Hmm it’s a private conservation,so I don’t know …. But when I think about it yeah why not ….
It helped me in the sense that „so it is possible that some clever construction exists that "escapes" our theorem.“
He will contact me again in July because he is now at conferences.. I will see.. if you are curious about my idea I would upload a note about it , but only if it’s allowed ….

Thank you for your interest in our work and for your questions, we're happy to try answer them.

1. In that phase, is there a genuinely chiral massless survivor — i.e. true *dynamical* decoupling of the mirror — or do the mirror two-point-function zeros signal a *kinematically* vector-like spectrum, in the Golterman–Shamir sense?

Yes, it has. In 1986, Eichten and Preskill made a proposal (Nucl.Phys.B 268 (1986) 179-208) that
would now be categorized as an "SMG" proposal. In Nucl.Phys.B 395 (1993) 596-622 it was
shown that the type of bound-state formation we discuss in our paper indeed happens. For the
proposal of Phys.Rev.Lett. 128 (2022) 18, 185301 it has not been studied (and will have to be
done numerically because of the nature of the interaction terms for that proposal).

2. Does your generalized no-go (the one-particle-Hamiltonian locality/analyticity argument, arXiv:2505.20436) settle this in general, or is there room when the effective one-particle Hamiltonian fails the locality assumptions?

Indeed, it is important for any successful proposal to circumvent the assumptions of our nogo theorem.
To date, the only approach we know of that does this is our own "gauge-fixing" proposal, Refs. [21-29] of
our paper. (The fermion propagator was discussed in detail in Ref. [24].) To be clear, our proposal is not
in the SMG category. We have not tried to make an exhaustive study of all possible SMG models, so it
is possible that some clever construction exists that "escapes" our theorem. In this sense, our paper
points to what needs to be studied in any SMG proposal. (Bound states, nature of effective one-particle
Hamiltonian, etc.)
3. What is the current lattice status? Do the SU(2) N_f = 4 and SU(3) N_f = 8 studies (Catterall, Hasenfratz, et al.) actually distinguish dynamical from kinematic mirror decoupling, or only establish that a symmetric gapped phase exists?

This is a class of theories outside the class we studied in our paper, because these theories only have
"standard" gauge interactions, and no specifically designed "irrelevant" SMG interactions. Rather,
there are claims that these theories have non-trivial phase transitions at some non-Gaussian fixed
point into a novel phase that may (or may not) exhibit SMG. It is not at all clear what the nature of the claimed phase transitions is; there are many questions (as basic as whether the theory at the critical point is even
Lorentz invariant) that need to be investigated before anything more specific can be said. We are
skeptical because of all those questions, but the verdict is out.
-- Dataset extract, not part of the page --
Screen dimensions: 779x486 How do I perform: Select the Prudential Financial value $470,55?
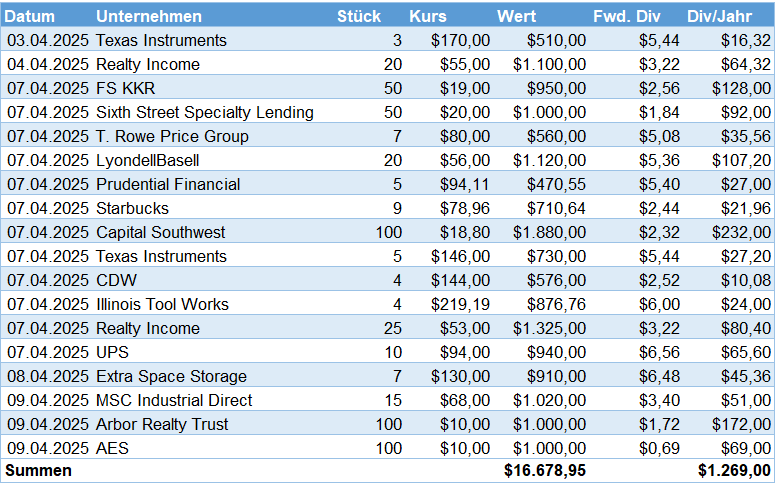point(556,184)
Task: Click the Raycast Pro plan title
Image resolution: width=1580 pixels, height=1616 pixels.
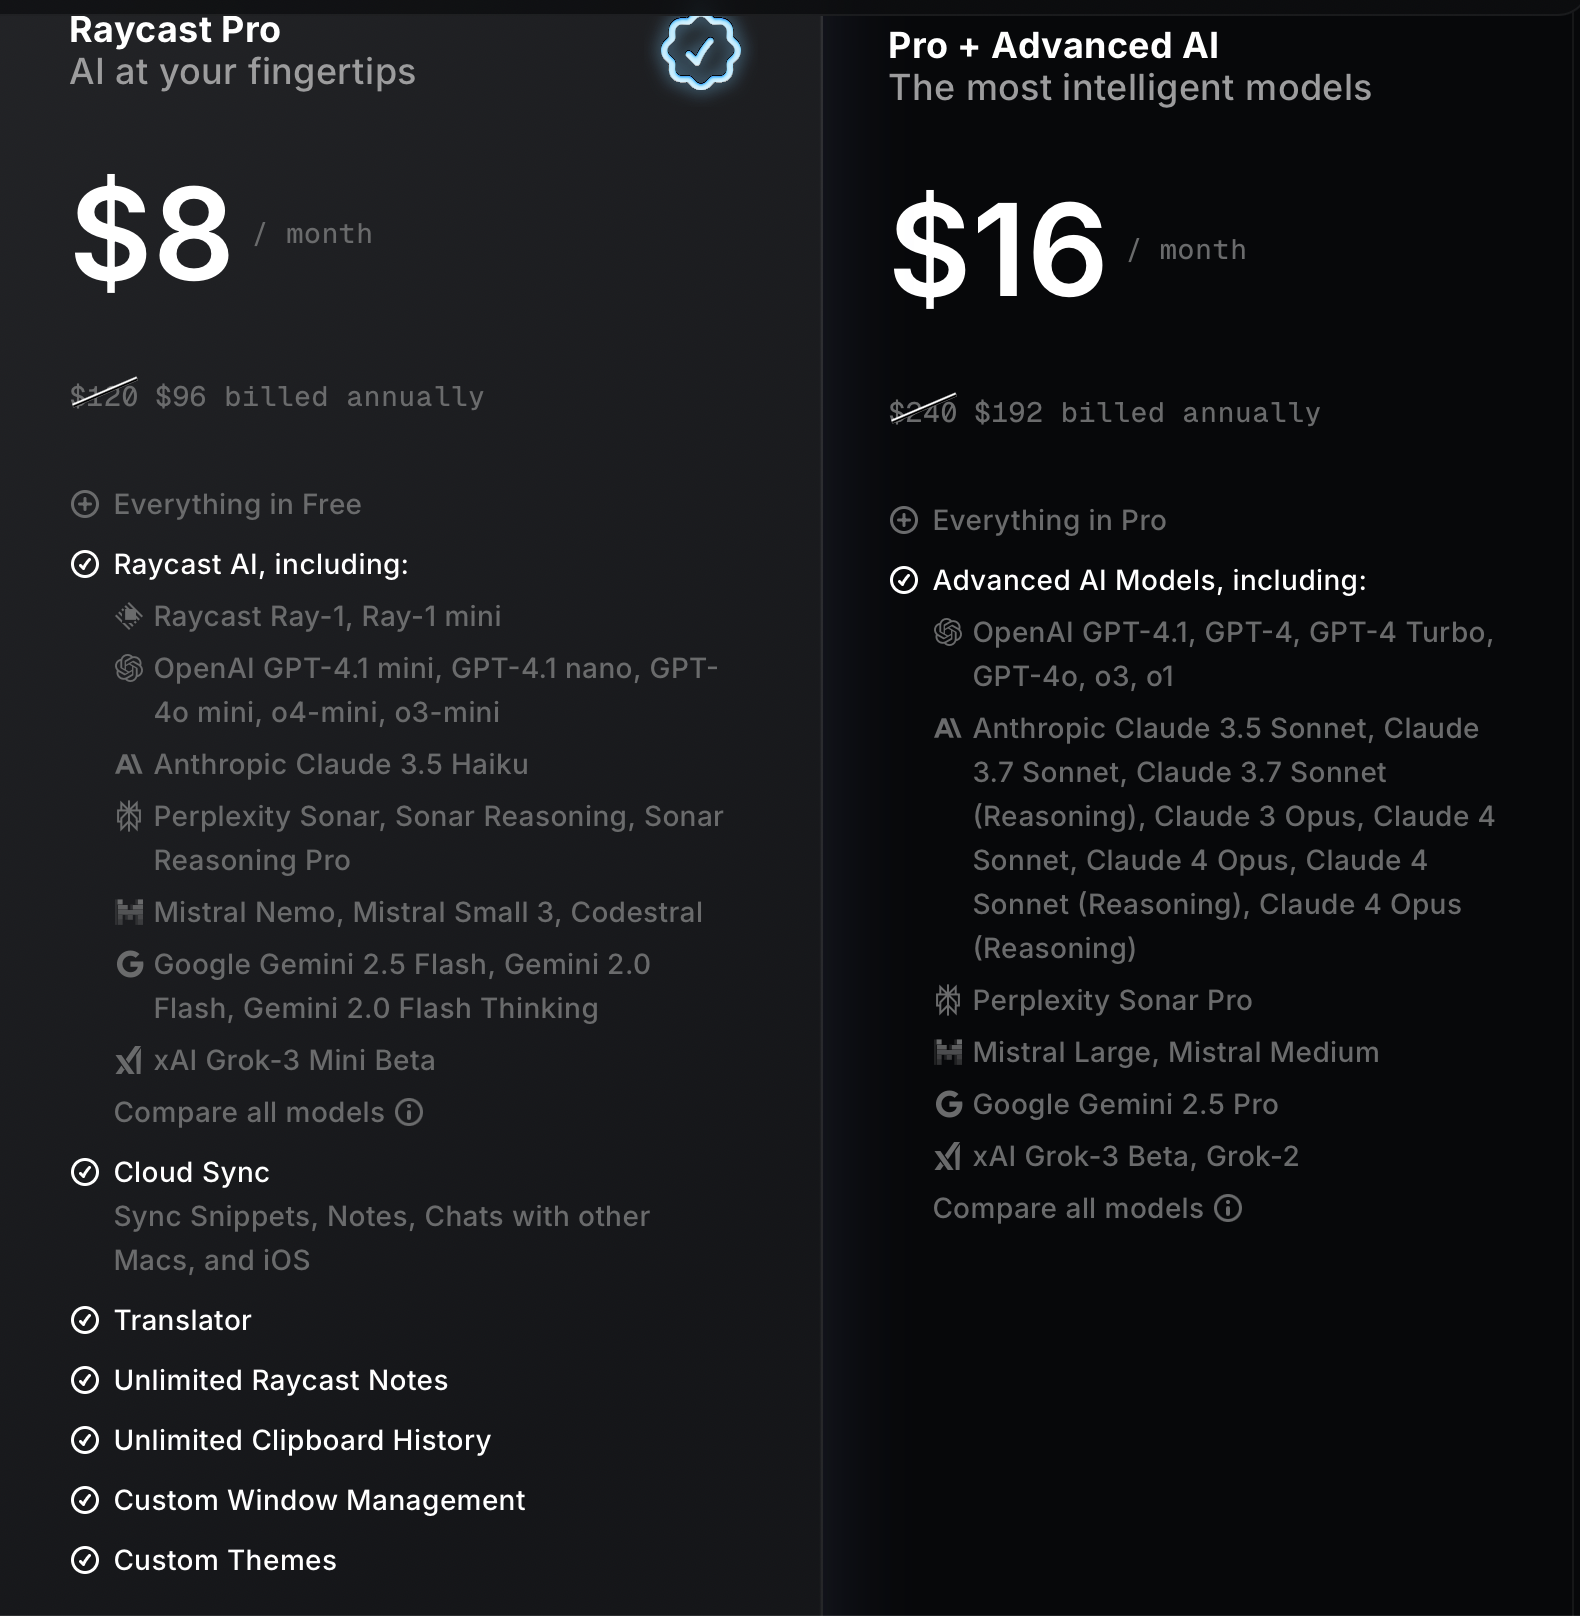Action: coord(175,30)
We note that our observations
on propagator zeros remain relevant for any SMG theories, including this class.

Moreover, in the SU(3) N_f = 8 case it has been shown that some of the staggered shift symmetries are broken spontaneously by a bilinear fermion condensate in the relevant phase (see Phys. Rev. D 85, 094509 (2012)). Such a condensate could in fact play the role of (the expectation value of) a mass term (see Nucl. Phys. B 245 (1984) 61). Hence it is not even clear that that phase meets a key criterion of SMG, namely, that fermion mass generation is not accompanied by a bilinear fermion condensate. As for the SU(2) N_f = 4 case discussed in arXiv:2604.02424, to our knowledge the question of shift symmetry breaking has not been studied yet (and, of course, it should).
The observables I would expect to discriminate are the gradient-flow β-function near the edge, the chiral susceptibility (suppressed vs. diverging), the fermion-propagator pole-vs-zero structure, and the finite-size scaling of the transition (BKT-type vs. first-order). Any pointers to the most current references would be very welcome.
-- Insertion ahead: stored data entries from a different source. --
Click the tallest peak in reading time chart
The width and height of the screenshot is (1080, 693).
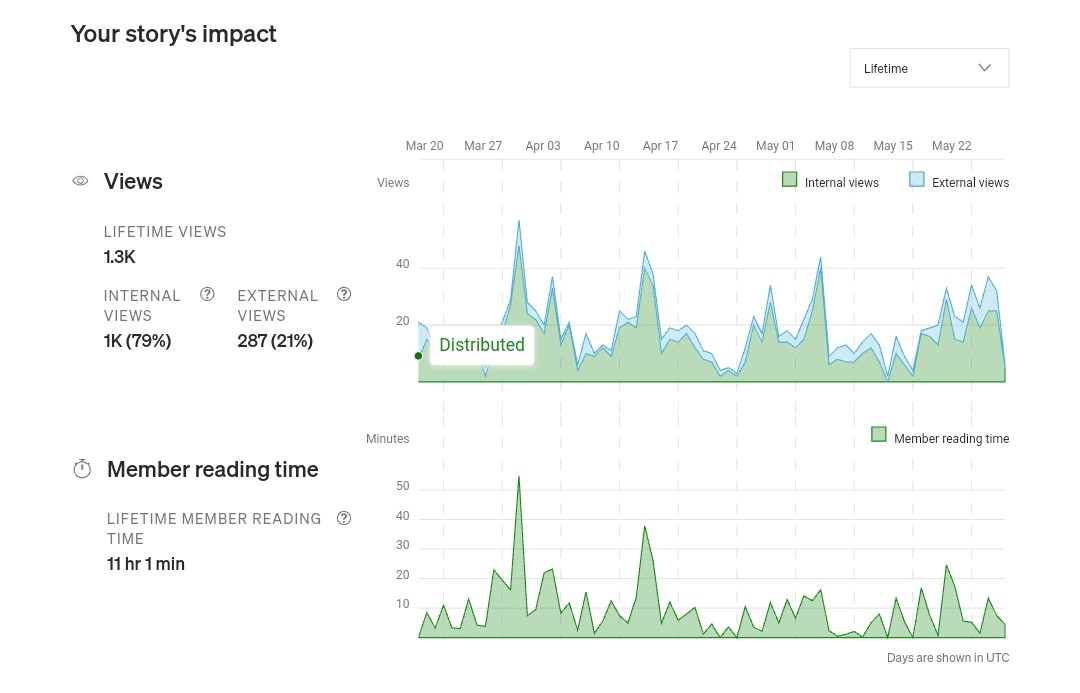(518, 477)
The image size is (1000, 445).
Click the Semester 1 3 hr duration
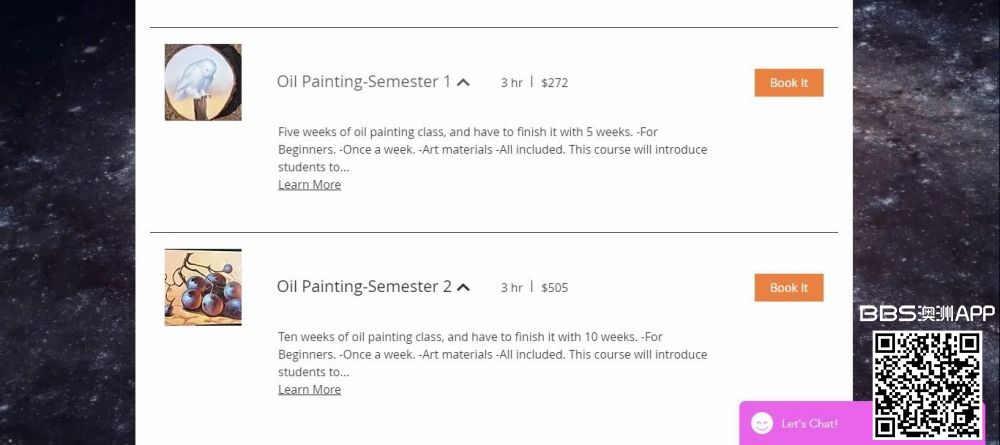[511, 83]
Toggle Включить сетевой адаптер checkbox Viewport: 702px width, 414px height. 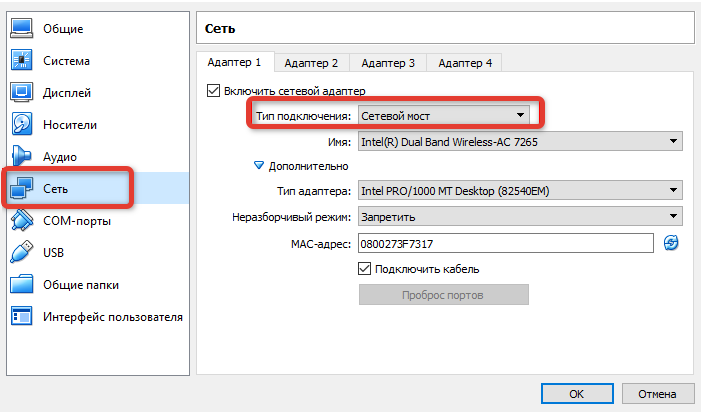(212, 91)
In our view, arXiv:2604.02424 (which you mentioned in your email to Yigal) is very confusing, and
raises more questions than clarifies them! We think it's fair to say that it is not a very good place to
start understanding SMG for anyone trying to enter the field. But that is just our opinion!

PS. Because you wrote to both of us, we discussed your questions and combined our answers.